Um dos barcos de Dashur
Em 1920 um arqueólogo norte-americano encontrou durante a limpeza da tumba de um homem chamado Meketra, em Deir-el-Bahari, um esconderijo que continha uma série de modelos que representavam pessoas em diferentes atividades e uma delas era a de navegação (O’CONNOR et al, 2007). A ideia deste tipo de representação provavelmente tinha relação com a crença de que aquelas cenas se tornariam vivas no além. A outra proposta é a de que seriam somente objetos favoritos do Meketra e que, como tal, os queria em sua nova vida.
Um dos modelos de Meketra
Achados desse tipo também se fez presente na tumba de Tutankhamon, descoberta em 1922, temos exemplos de alguns modelos, 35 no total. Alguns certamente foram postos lá com uma intenção ritual, utilizados como um transporte mágico para o além (JAMES, 2005; O’CONNOR et al, 2007). Remos também foram encontrados, todos depositados na câmara mortuária.

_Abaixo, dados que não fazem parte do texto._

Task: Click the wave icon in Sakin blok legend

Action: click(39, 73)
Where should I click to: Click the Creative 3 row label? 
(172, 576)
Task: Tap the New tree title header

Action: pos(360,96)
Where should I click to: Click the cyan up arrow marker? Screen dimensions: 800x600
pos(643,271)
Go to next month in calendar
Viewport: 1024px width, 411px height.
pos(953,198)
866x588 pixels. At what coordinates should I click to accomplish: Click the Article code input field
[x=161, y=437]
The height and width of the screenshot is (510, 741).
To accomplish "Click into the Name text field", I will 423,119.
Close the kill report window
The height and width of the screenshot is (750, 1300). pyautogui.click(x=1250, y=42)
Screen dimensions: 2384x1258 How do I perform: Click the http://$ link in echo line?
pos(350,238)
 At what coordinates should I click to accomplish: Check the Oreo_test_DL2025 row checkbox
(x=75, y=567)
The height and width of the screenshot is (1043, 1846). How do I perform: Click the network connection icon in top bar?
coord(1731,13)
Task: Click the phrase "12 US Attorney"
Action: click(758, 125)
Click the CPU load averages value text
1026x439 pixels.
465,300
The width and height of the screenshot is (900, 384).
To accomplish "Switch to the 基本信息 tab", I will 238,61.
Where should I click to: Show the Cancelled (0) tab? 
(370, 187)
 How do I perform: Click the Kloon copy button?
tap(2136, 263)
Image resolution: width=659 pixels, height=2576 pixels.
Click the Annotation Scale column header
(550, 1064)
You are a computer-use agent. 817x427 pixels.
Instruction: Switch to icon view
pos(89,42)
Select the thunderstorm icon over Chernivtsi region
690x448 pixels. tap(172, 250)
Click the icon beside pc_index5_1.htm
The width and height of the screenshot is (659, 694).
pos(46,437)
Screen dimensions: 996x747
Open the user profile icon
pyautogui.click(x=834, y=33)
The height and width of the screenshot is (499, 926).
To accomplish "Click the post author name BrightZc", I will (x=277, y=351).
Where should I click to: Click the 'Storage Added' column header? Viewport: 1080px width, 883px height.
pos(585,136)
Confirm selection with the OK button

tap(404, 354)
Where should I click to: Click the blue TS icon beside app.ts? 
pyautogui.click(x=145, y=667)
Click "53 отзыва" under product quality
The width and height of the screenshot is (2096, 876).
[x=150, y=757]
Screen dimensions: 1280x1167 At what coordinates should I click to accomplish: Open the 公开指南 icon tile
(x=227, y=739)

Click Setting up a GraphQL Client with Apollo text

Modelo de embarcação encontrada na tumba de Tutankhamon. Foto: Harry Burton.
E em 2012, um uma equipe de arqueólogos encontrou em Abu Rawash uma barca funerária de madeira que pode ter sido usada durante o governo do faraó Den (também chamado de Udimu), da 1ª Dinastia.
O que todas essas descobertas possuem em comum é que elas não só nos dão informações sobre o ponto de vista religioso egípcio, mas, também sobre a tecnologia de construção desse tipo de transporte, tripulação e design.
Para saber mais: Publiquei um artigo intitulado “Por uma Arqueologia egípcia mais ‘aquática’” na Revista Labirinto, onde mostro alguns dos aspectos mais marcantes destas antigas comunidades que demonstram que a água durante o faraônico foi mais do que um espaço para a captação de recursos e que ela deve receber uma atenção maior por parte da Arqueologia.
Fontes:
[2] Hallan una flota de más de 120 barcos grabada junto a la tumba del faraón Sesostris III. Disponível em < http://www.abc.es/cultura/abci-hallan-flota-mas-120-barcos-grabada-junto-tumba-faraon-sesostris-201611021401_noticia.html >. Acesso em 02 de novembro de 2016.
BASS, George, Fletcher. Arqueologia Subaquática. Lisboa: Editorial Verbo, 1969.
DELGADO, James. Encyclopedia of Underwater and Maritime Archaeology. London: British Museum, 1996.
HAWASS, Zahi. “A Burial with an Unusual Plaster Mask in the Western Cemetery of Khufu’s Pyramid”. In: FRIEDMAN, Renée; ADAMS, Barbara. The Followers of Horus: Studies Dedicated to Michael Allen Hoffman. Oxford: Editora Oxbow, 1992.
JAMES, Henry. Tutancâmon (Tradução de Francisco Manhães). Barcelona: Folio, 2005.
O’CONNOR, D.; FORBES, D.; LEHNER, M. Grandes civilizações do passado: terra de faraós. Tradução de Francisco Manhães. 1ª Edição. Barcelona: Ed. Folio, 2007.
POO, Mu-chou. “Liquids in Temple Ritual”. In: DIELEMAN, Jacco; WENDRICH, Willeke; FROOD, Elizabeth; BAINES, John. UCLA Encyclopedia of Egyptology. Los Angeles: UC Los Angeles, 2010.
[1] Sesostris III possuiu duas sepulturas: uma em Abidos e outra em Dashur. Certamente uma delas foi um cenotáfio.